▶ _PROMPT_:
From the line containing "Task: Maximize the Flight Summary window" to the last line of the listing, transcribe exactly and add nothing else; keep both ends and omit pictures.

▶ _DATA TO EXAMINE_:
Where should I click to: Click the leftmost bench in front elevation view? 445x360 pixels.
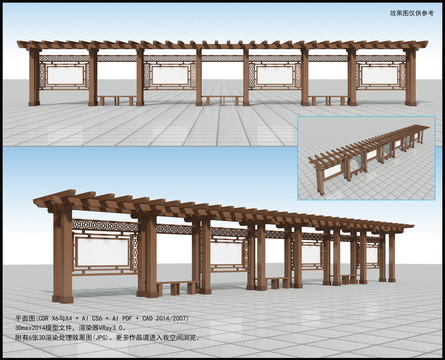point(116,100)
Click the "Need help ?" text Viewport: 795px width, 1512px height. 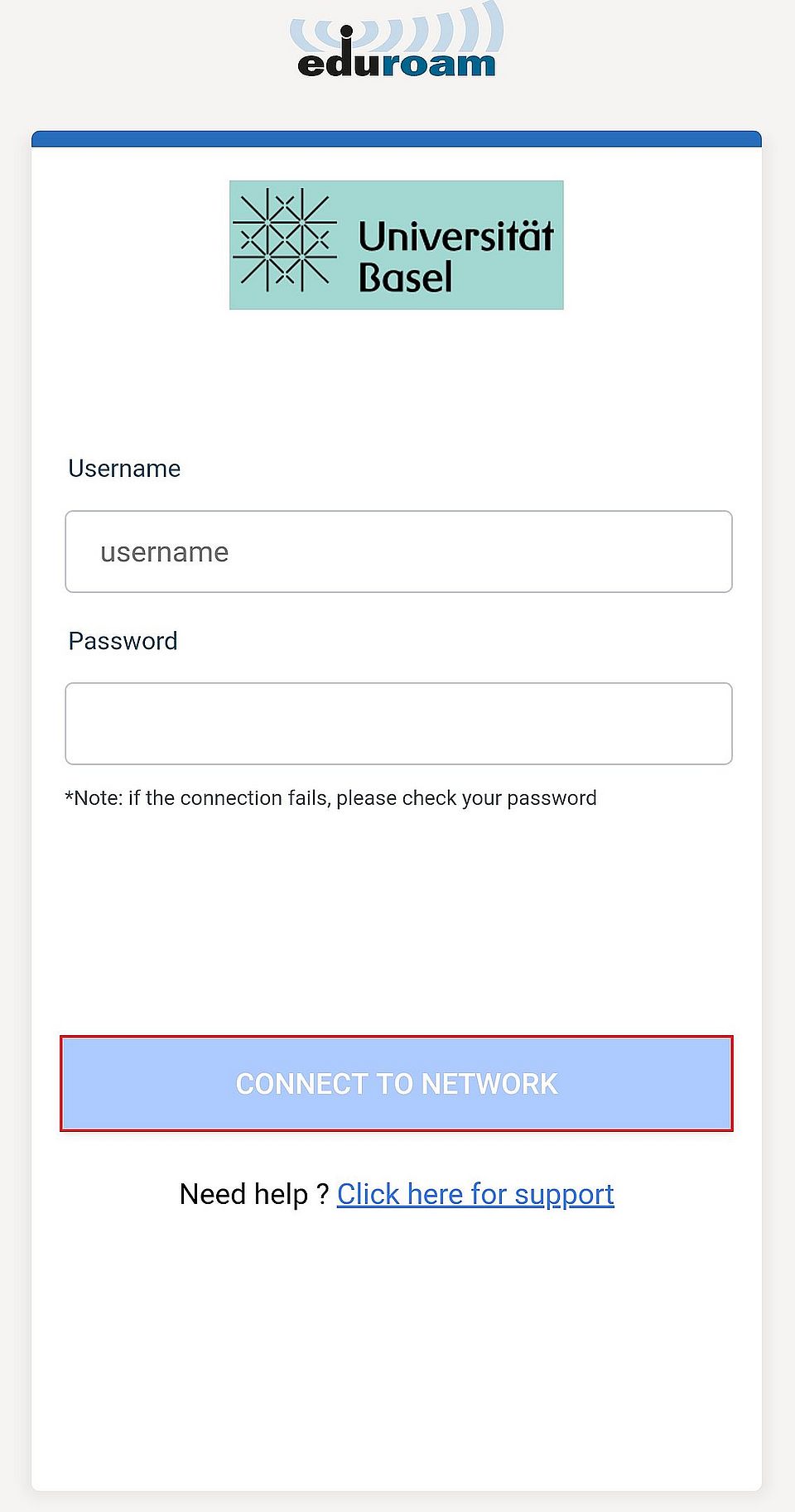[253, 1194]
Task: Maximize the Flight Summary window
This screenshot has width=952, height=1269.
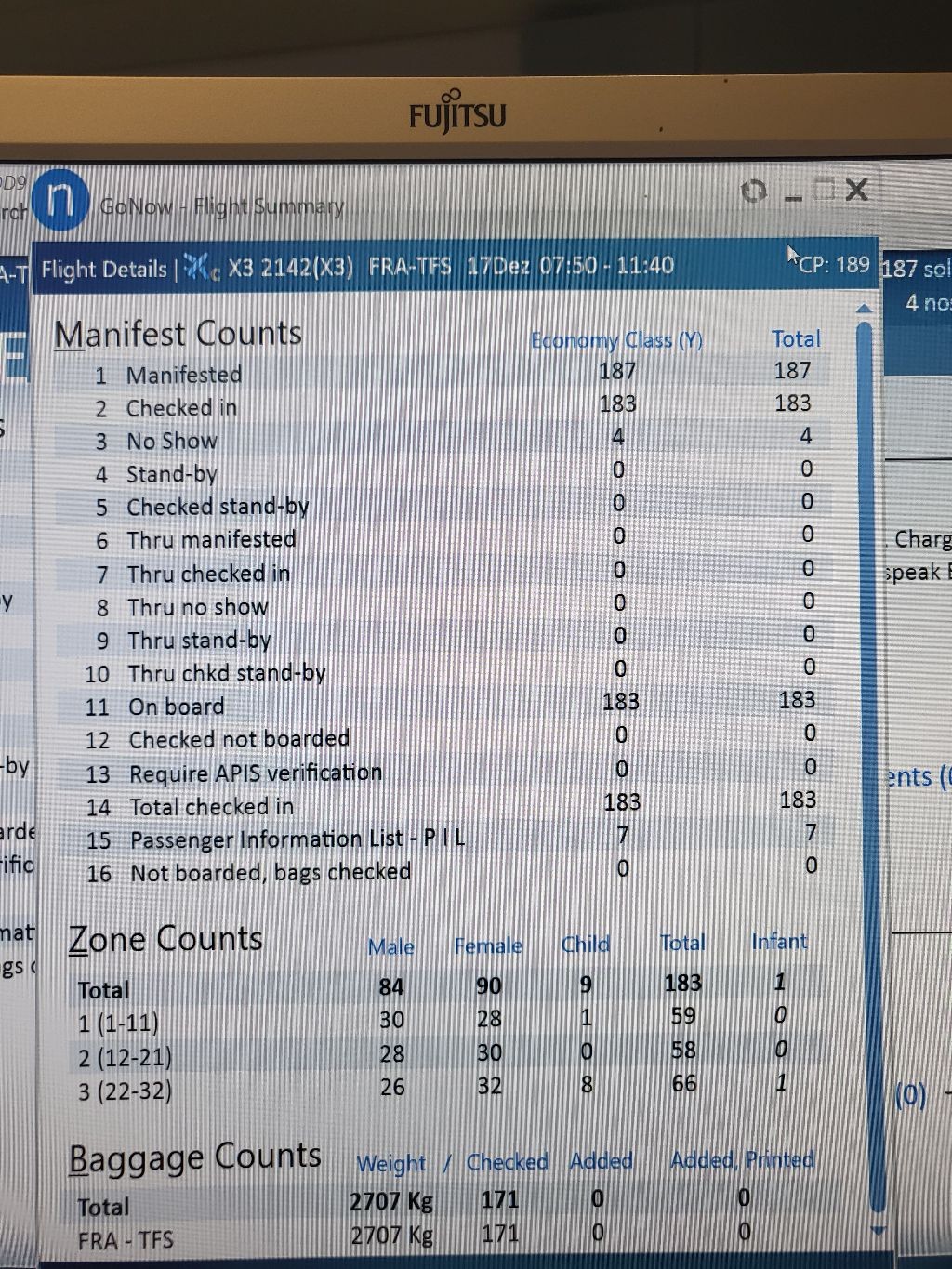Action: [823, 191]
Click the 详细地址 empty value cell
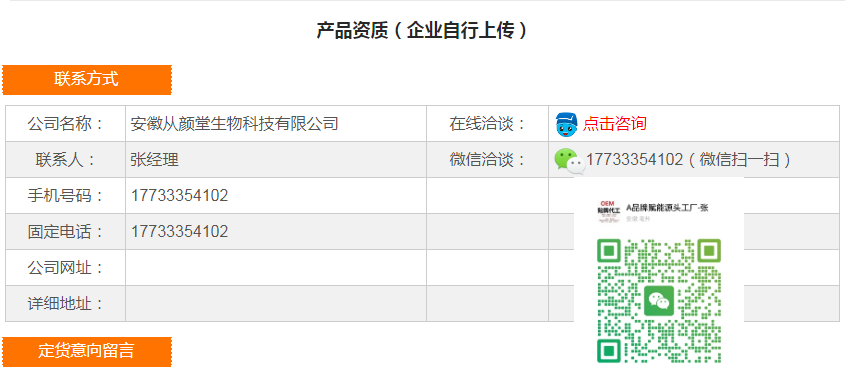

▶ _OUTPUT_:
Task: Maximize the Flight Summary window
This screenshot has width=952, height=1269.
Action: [823, 191]
Click the 详细地址 empty value cell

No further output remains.